Jagdeo claims Heath-Retemyer was not properly elected or selected to his current position at SARA, and the new legislation was not followed when he was put in that position. As such, Jagdeo says, GBA has a right to criticise Heath-Retemyer for seeking to lecture the judiciary about its decisions.
“He wants a particular decision. Now, I have big concerns about judicial sloth, but I’m not saying that you should give a favourable position to the PPP (People’s Progressive Party) or an unfavourable position,” Jagdeo declared.
He said Heath-Retemyer is seeking to suggest that he is looking for specific outcomes.
“Here you have an individual who is trying to tell the judiciary what kind of decisions they must make. And if they make an adverse one to the SARA in protecting people’s rights, they come in for criticism. So it is within that context I support the statement,” Jagdeo said.
The Guyana Bar Association (GBA) recently condemned the SARA deputy director for saying that members of the Judiciary needed training so that the Agency’s work could get done.

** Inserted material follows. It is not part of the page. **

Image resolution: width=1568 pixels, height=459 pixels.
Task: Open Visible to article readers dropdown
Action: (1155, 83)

Heath-Retemyer had lamented an apparent resistance by judicial officers to access information from commercial banks, something which is key to the work of the anti-corruption agencies, including the Special Organised Crime Unit (SOCU).
However, the Bar Council of the GBA, in a statement on Tuesday, bashed the Deputy Director of SARA, saying that his comments could be construed as a “threat” to members of the Judiciary, as well as an attempt to direct the work and functioning of the country’s legal system – something he should avoid.

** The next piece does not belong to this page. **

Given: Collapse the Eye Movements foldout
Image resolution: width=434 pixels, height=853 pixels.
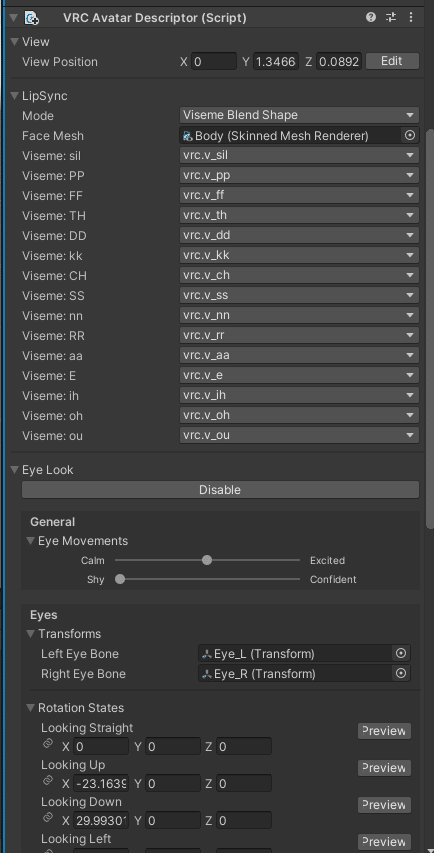Looking at the screenshot, I should point(31,541).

Apart from the situation being alarming and of grave concern, it was also against Article 122 (a) (1) of the Constitution, which states that the Judiciary exercises its functions independently and free from political, executive or any other form of direction and control.

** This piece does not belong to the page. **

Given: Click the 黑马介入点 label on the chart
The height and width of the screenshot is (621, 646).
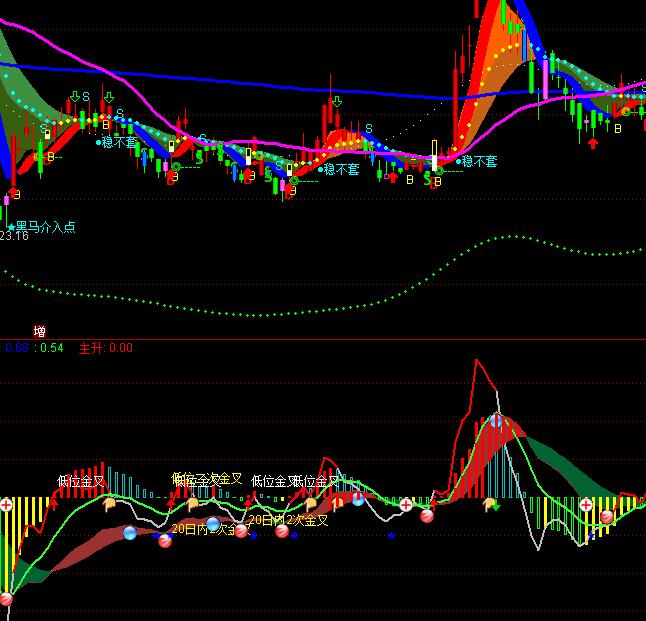Looking at the screenshot, I should 44,227.
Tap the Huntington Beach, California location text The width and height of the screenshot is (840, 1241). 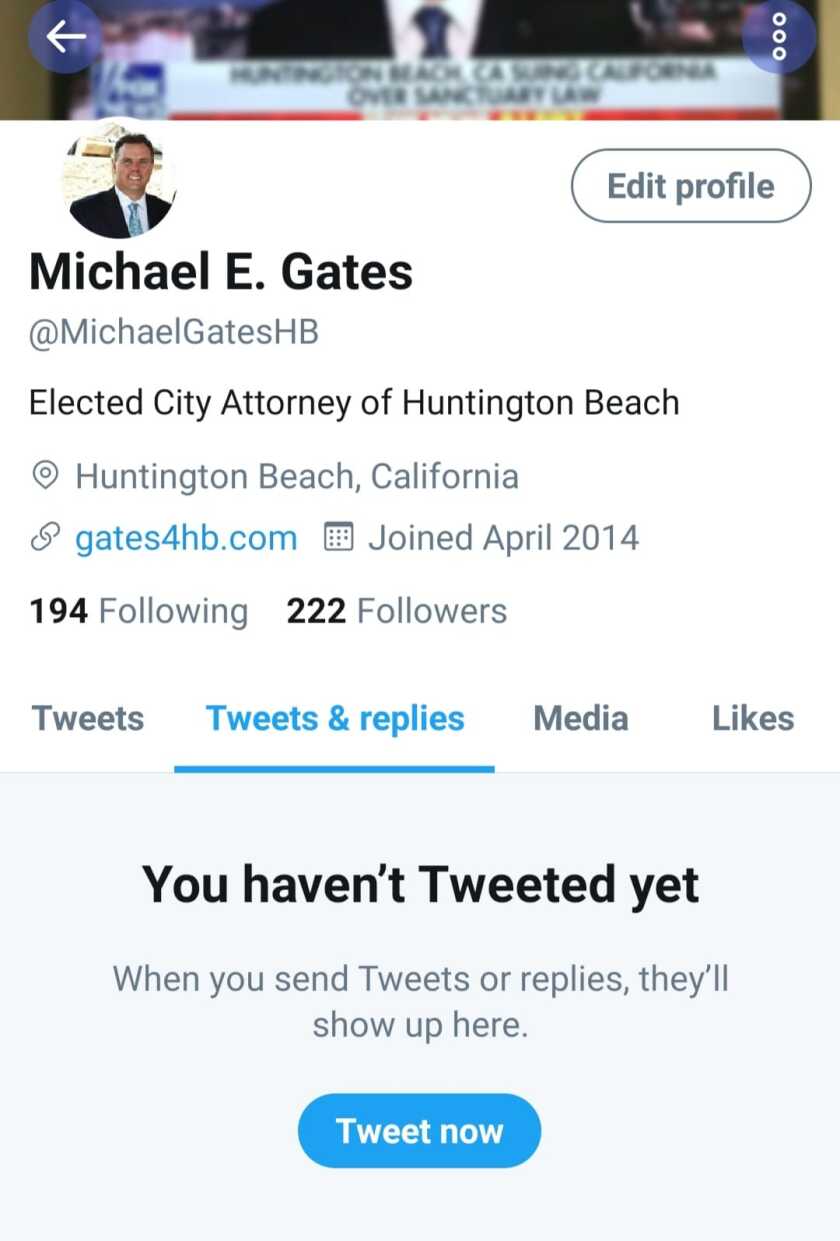click(297, 476)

The GBA went on to contend that “any insinuation that the Judiciary is somehow lacking in knowledge is unjustified, without merit, and could dangerously shake the confidence of the public in the ability of the Judiciary”. The GBA said Guyana is a democracy where the law is applied by an independent and impartial Judiciary, whose function includes restraining unlawful excesses by the Executive.
On Sunday last, former Attorney General and Legal Affairs Minister Anil Nandlall had also condemned the remarks made by Heath-Retemyer, and blamed the situation of banks being reluctant to act in supplying the information requested on the fact that several pieces of legislation are clashing.
“Some [legislation] require the bank to maintain clients’ confidentiality, and therefore prohibit them from disclosing the information requested, while some require the bank to make the disclosures,” Nandlall had pointed out.
He noted that the issue was brought to the attention of his successor, current Attorney General and Legal Affairs Minister Basil Williams, whom Nandlall said “is incapable of taking advice”.
Meanwhile, Jagdeo said the information requested places an administrative burden on the bank, and raises the issue of privacy. “And those are the issues being contested now, and the courts will rule one way or the other. The court has to balance protecting individuals’ freedom, liberties, rights and the necessity of the Government to do its work. I don’t think it’s a deficiency in the law, it’s the individuals making the political statement,” he opined.
The GBA has posited that there is no place for comments like those made by SARA’s Deputy Director, while adding his action should equally be condemned by the Government for not being its view of the Judiciary, and by the citizens of Guyana as being an unjustified attack by an agent of the Executive on the independence of the Judiciary, and done in violation of the principle of separation of powers.